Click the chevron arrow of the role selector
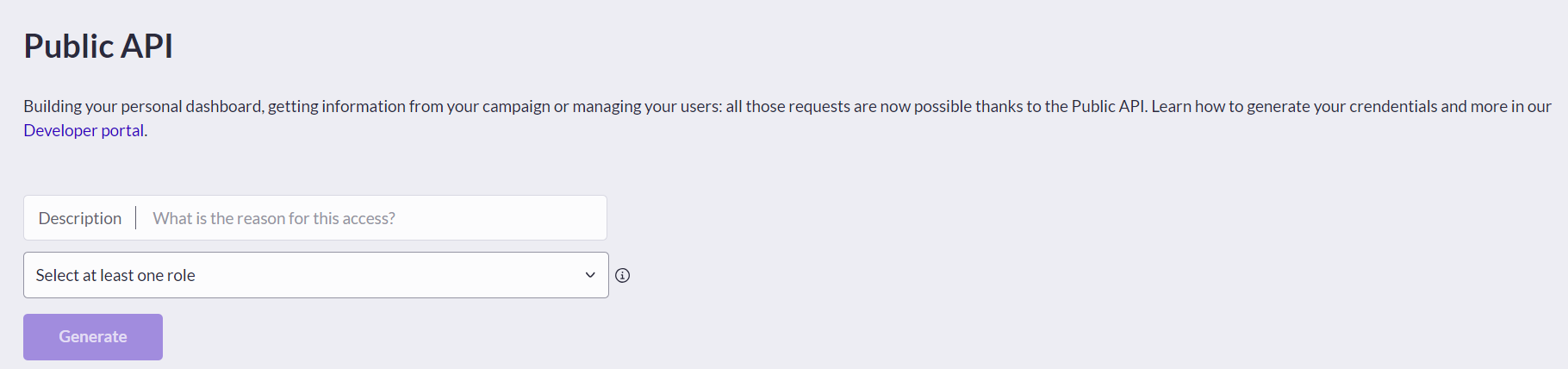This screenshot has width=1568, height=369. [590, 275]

--

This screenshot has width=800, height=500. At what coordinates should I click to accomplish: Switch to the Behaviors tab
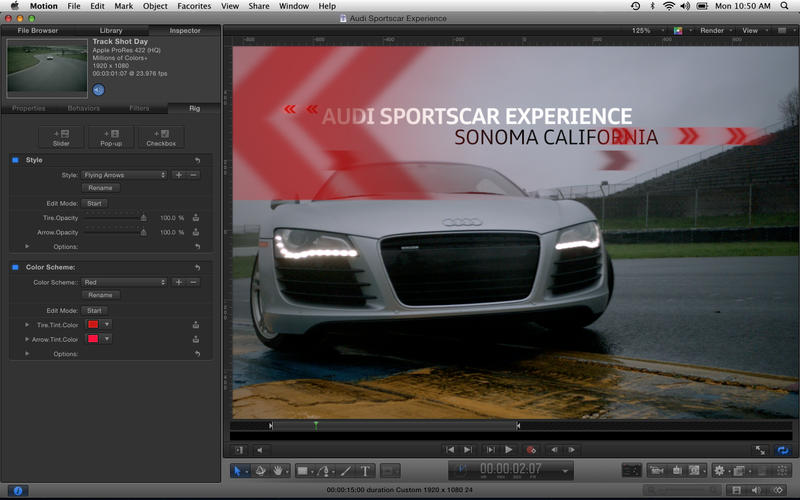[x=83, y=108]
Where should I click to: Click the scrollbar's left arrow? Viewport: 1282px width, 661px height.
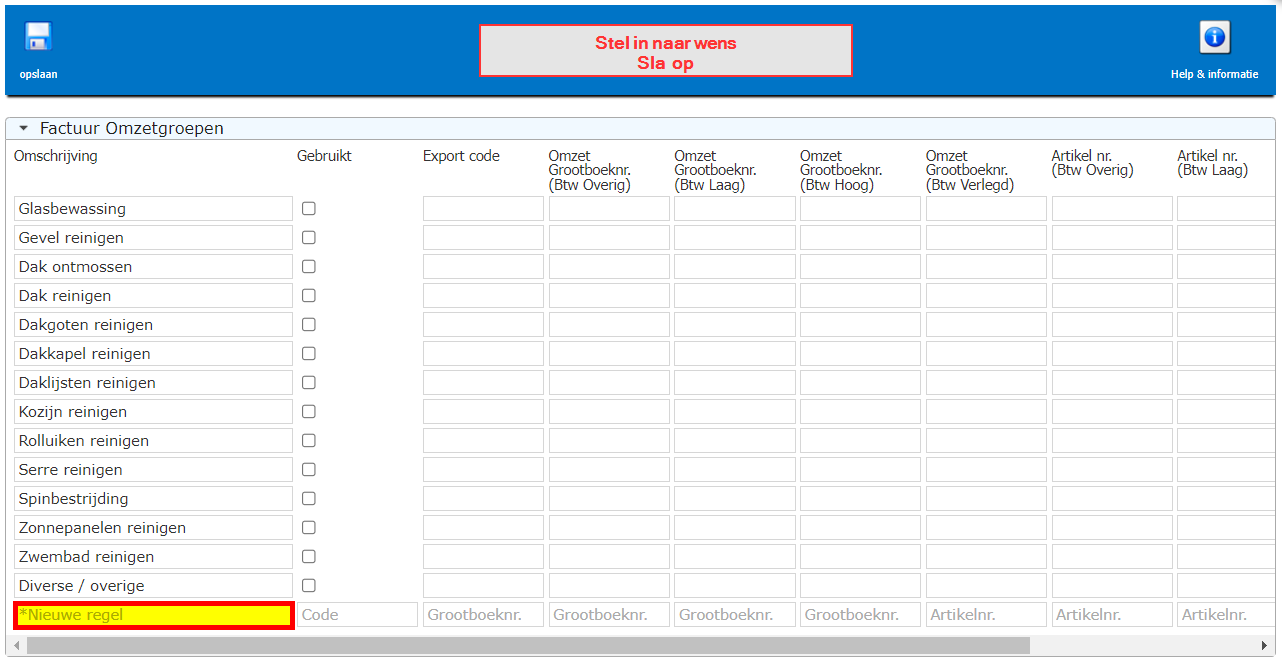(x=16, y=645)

--

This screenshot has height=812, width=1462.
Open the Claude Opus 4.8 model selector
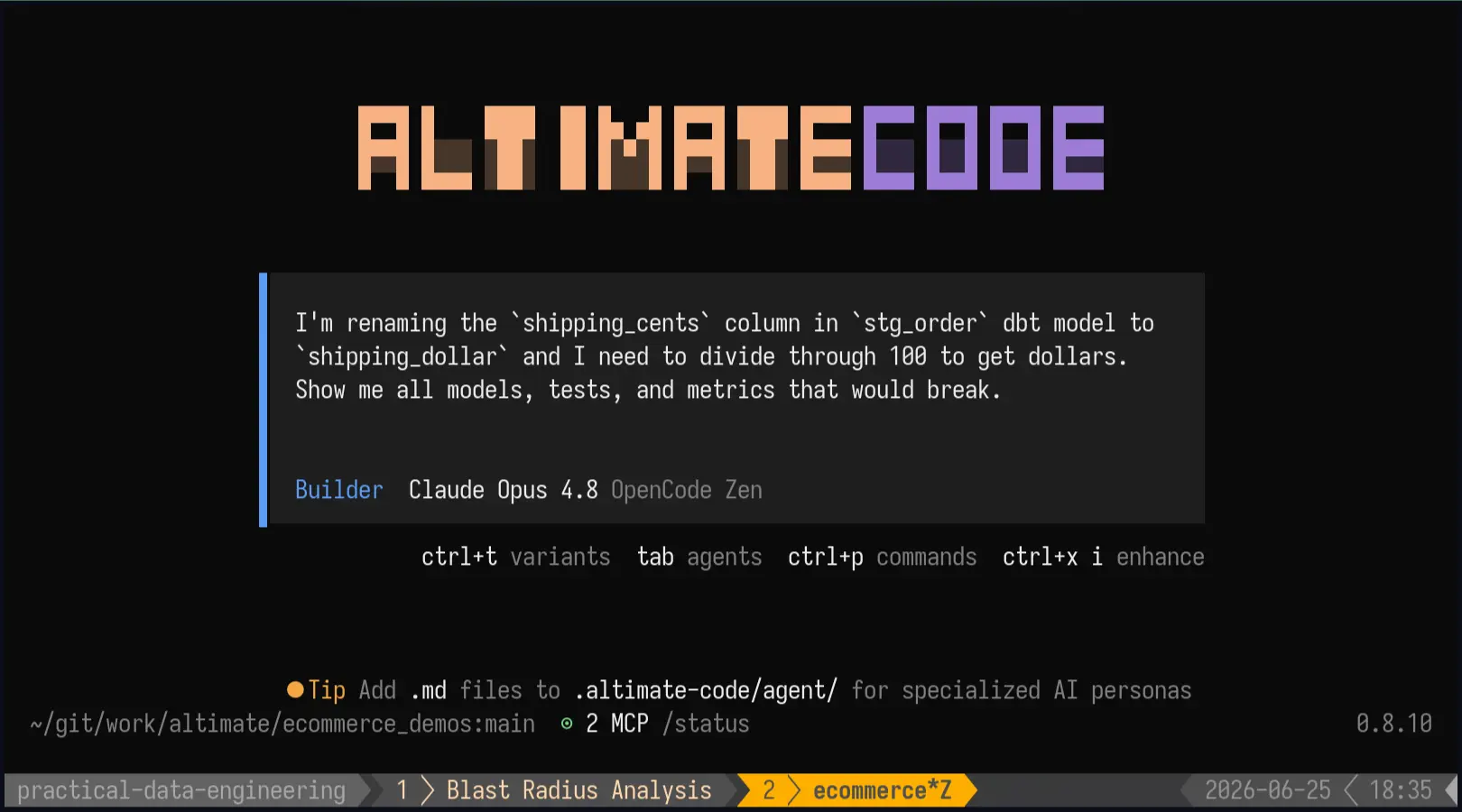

== Problem to solve ==
Precisely the lines between those holding "This screenshot has height=812, width=1462." and "Open the Claude Opus 4.8 model selector", inclusive, are to be reproduced from the listing above, with nothing added.

== Your response ==
This screenshot has height=812, width=1462.
Open the Claude Opus 4.8 model selector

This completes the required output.